DATA SECTION section start

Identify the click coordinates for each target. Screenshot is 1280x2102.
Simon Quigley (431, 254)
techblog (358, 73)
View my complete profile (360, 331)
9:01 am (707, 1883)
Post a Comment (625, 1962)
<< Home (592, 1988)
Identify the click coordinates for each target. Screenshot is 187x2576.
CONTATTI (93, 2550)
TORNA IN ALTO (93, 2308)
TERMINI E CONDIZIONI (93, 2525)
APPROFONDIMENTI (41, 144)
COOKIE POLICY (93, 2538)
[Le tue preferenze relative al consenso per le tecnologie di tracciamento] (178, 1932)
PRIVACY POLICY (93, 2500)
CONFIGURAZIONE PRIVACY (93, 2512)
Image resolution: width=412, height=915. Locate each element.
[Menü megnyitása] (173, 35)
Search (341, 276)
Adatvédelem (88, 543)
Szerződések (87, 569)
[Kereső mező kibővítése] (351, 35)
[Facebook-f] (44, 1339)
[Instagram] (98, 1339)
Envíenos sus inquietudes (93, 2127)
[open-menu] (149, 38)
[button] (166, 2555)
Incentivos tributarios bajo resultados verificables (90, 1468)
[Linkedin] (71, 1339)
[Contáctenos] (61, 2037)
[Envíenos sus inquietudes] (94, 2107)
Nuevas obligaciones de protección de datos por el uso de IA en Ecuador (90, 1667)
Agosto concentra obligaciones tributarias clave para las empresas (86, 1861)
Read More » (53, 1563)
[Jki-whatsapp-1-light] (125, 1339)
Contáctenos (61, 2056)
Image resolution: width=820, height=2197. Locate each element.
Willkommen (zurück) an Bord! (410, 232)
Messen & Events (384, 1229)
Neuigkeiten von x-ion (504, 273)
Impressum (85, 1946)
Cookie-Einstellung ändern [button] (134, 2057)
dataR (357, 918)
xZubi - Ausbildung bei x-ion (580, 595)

DATA SECTION section end

**REQUIRED WORK**
Exactly as they stand, repeat all the records.

**WRITTEN ANSWER**
Identify the click coordinates for each target. Screenshot is 1280x2102.
Simon Quigley (431, 254)
techblog (358, 73)
View my complete profile (360, 331)
9:01 am (707, 1883)
Post a Comment (625, 1962)
<< Home (592, 1988)
Identify the click coordinates for each target. Screenshot is 187x2576.
CONTATTI (93, 2550)
TORNA IN ALTO (93, 2308)
TERMINI E CONDIZIONI (93, 2525)
APPROFONDIMENTI (41, 144)
COOKIE POLICY (93, 2538)
[Le tue preferenze relative al consenso per le tecnologie di tracciamento] (178, 1932)
PRIVACY POLICY (93, 2500)
CONFIGURAZIONE PRIVACY (93, 2512)
Image resolution: width=412, height=915. Locate each element.
[Menü megnyitása] (173, 35)
Search (341, 276)
Adatvédelem (88, 543)
Szerződések (87, 569)
[Kereső mező kibővítése] (351, 35)
[Facebook-f] (44, 1339)
[Instagram] (98, 1339)
Envíenos sus inquietudes (93, 2127)
[open-menu] (149, 38)
[button] (166, 2555)
Incentivos tributarios bajo resultados verificables (90, 1468)
[Linkedin] (71, 1339)
[Contáctenos] (61, 2037)
[Envíenos sus inquietudes] (94, 2107)
Nuevas obligaciones de protección de datos por el uso de IA en Ecuador (90, 1667)
Agosto concentra obligaciones tributarias clave para las empresas (86, 1861)
Read More » (53, 1563)
[Jki-whatsapp-1-light] (125, 1339)
Contáctenos (61, 2056)
Image resolution: width=820, height=2197. Locate each element.
Willkommen (zurück) an Bord! (410, 232)
Messen & Events (384, 1229)
Neuigkeiten von x-ion (504, 273)
Impressum (85, 1946)
Cookie-Einstellung ändern [button] (134, 2057)
dataR (357, 918)
xZubi - Ausbildung bei x-ion (580, 595)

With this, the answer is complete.